We agree with the appellees that there is no showing of a duty on the part of the Borough, Building Inspector, or Borough Manager of this municipality to grant a variance or a certificate of occupancy. As to the contention that the Zoning Officer and the Board are mere agents whose principal must be joined, we are not inclined to view the relationship as such. The Board is a quasi-judicial body; the Zoning Officer in this case acted as its agent. And, while we acknowledge that the Borough is empowered to create the Board*fn2 and fund it*fn3 we do not believe that this makes its presence in this action necessary. We view this situation as similar to that occurring in Nason v. Commonwealth, 90 Pa. Commonwealth Ct. 130, 494 A.2d 499 (1985), wherein we held that, in a mandamus action seeking, inter alia, to have the Department of Public Welfare appropriate funds for a mentally retarded individual, the State Treasurer was not an indispensable party to the action. We noted in Nason that the plaintiffs had not yet proved a right to the monies sought and indicated that, if and when they did so, the presumption of administrative regularity would come into play. Accordingly, we indicated that we would assume that, if the plaintiffs proved their case in Nason, the State Treasurer, upon proper notification, would act in accordance with his duties and dispense the necessary funds. We believe a similar result is required here. If the appellants can
[ 111 Pa. Commw.
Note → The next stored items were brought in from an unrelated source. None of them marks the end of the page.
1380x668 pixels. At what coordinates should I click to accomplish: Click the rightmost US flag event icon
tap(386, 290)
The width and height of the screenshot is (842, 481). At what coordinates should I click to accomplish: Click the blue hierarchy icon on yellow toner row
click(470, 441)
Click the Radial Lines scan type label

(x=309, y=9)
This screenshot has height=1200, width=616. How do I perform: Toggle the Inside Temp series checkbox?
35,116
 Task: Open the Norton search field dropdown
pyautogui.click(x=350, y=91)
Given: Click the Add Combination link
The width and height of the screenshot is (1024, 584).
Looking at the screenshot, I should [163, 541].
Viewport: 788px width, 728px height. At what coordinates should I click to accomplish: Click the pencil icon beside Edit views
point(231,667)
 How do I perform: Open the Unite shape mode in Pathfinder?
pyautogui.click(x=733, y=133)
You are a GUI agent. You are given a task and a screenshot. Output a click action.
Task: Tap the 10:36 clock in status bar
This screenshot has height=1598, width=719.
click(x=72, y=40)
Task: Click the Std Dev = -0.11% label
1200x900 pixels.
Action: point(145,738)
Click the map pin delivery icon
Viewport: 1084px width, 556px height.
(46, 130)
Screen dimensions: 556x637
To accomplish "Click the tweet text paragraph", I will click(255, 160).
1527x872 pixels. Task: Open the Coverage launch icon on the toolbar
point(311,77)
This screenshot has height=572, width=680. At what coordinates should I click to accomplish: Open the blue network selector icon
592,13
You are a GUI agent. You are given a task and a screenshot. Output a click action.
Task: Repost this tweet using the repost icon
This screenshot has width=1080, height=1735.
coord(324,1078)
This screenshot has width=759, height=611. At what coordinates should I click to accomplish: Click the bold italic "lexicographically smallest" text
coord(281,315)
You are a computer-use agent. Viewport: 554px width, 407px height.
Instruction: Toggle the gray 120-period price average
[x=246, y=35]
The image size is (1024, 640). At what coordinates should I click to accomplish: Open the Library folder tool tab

Page 330]
prove their damages against the remaining appellees (which would involve, inter alia, hurdling various immunity provisions raised by the Zoning Officer and the Board) then we would presume that funds to pay damages would be appropriated. If such funds are not then forthcoming, an action in mandamus against the Borough would lie. But, as we indicated in Nason, we are reluctant to require the attendance and participation of various high government officials where their interest in the matter is speculative. Accordingly, we believe that the trial court properly sustained the demurrer as to the Borough, Building Inspector and Borough Manager.
We will, therefore, affirm the order of the trial court.
And Now, this 27th day of November, 1987, the order of the Court of Common Pleas of Washington County in the above-captioned matter is affirmed insofar as it denied the appellants a jury trial, denied the appellants the right to seek attorney's fees, and sustained the demurrer with respect to the Borough of Canonsburg, the Building Inspector, and the Borough Manager.